◆ **WHAT YOU HAVE TO DO**:
Answer from the page text:
(a) When were school detentions held?
(b) Which choir did the writer apply to audition for?
(c) Where did the audition take place?

◆ **PAGE TEXT**:
The trouble is when I was that age even if I hated something I just did it because there was no challenging any tasks set at school in those days!! And if anybody did refuse(I do remember one girl in particular) it was like they came from another planet or something even if you secretly admired them!!! But it is different these days.

My nerves would come out in the giggles(still do on occasions) so I would have probably giggled my way through a solo at 15-16 or got a detention(which were always on Saturday mornings) so fear of this and the subsequent dealings with annoyed parents would have probably got me through it in the end!!

 

Very shortly after I moved to Brighton I applied for an audition to join the Brighton Festival Choir having no idea of their illustrious status.

Then I fell over and broke my ankle but was determined to go,ahead so on a very wet and windy January evening, partner dropped me at the Sussex Uni in Falmer where the audition was and I had ready my prepared little folk song piece. Well waiting outside this hall for my turn I could hear all these really operatic voices penetrating the walls and could feel a terrible attack of the giggles just round the corner.

◆ **RECORDED DATA**:
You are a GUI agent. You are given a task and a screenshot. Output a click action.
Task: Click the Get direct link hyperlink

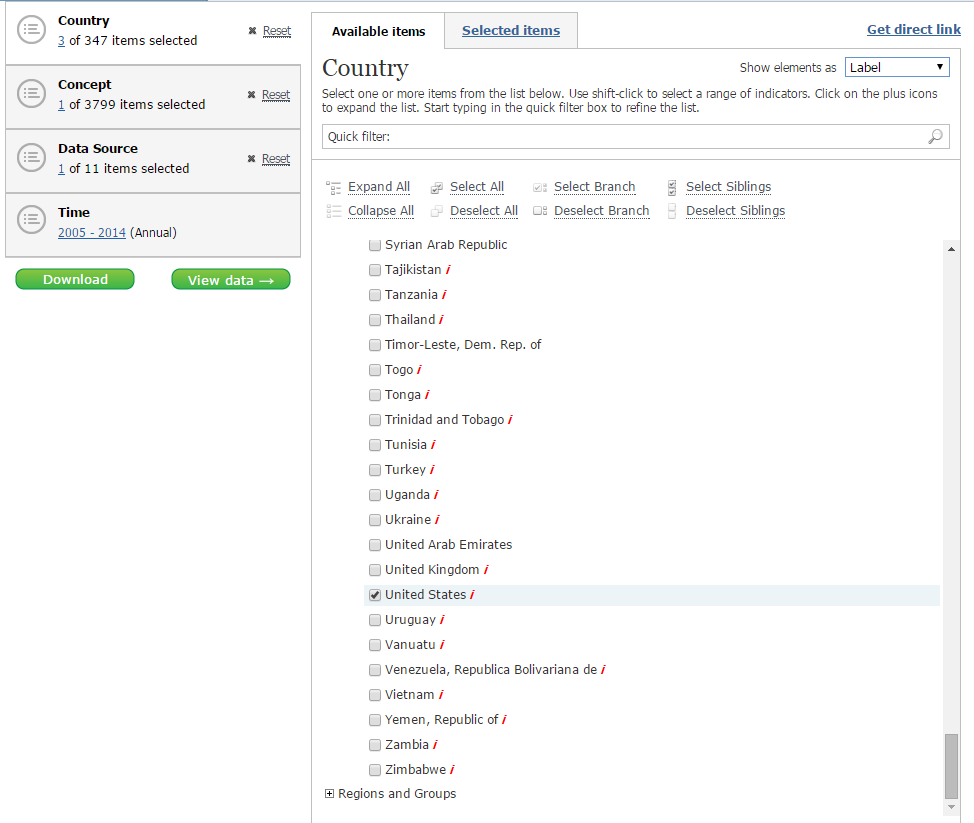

◆ **SOLUTION TO THIS EXERCISE**:
(a) On Saturday mornings.
(b) The Brighton Festival Choir.
(c) At the Sussex Uni in Falmer.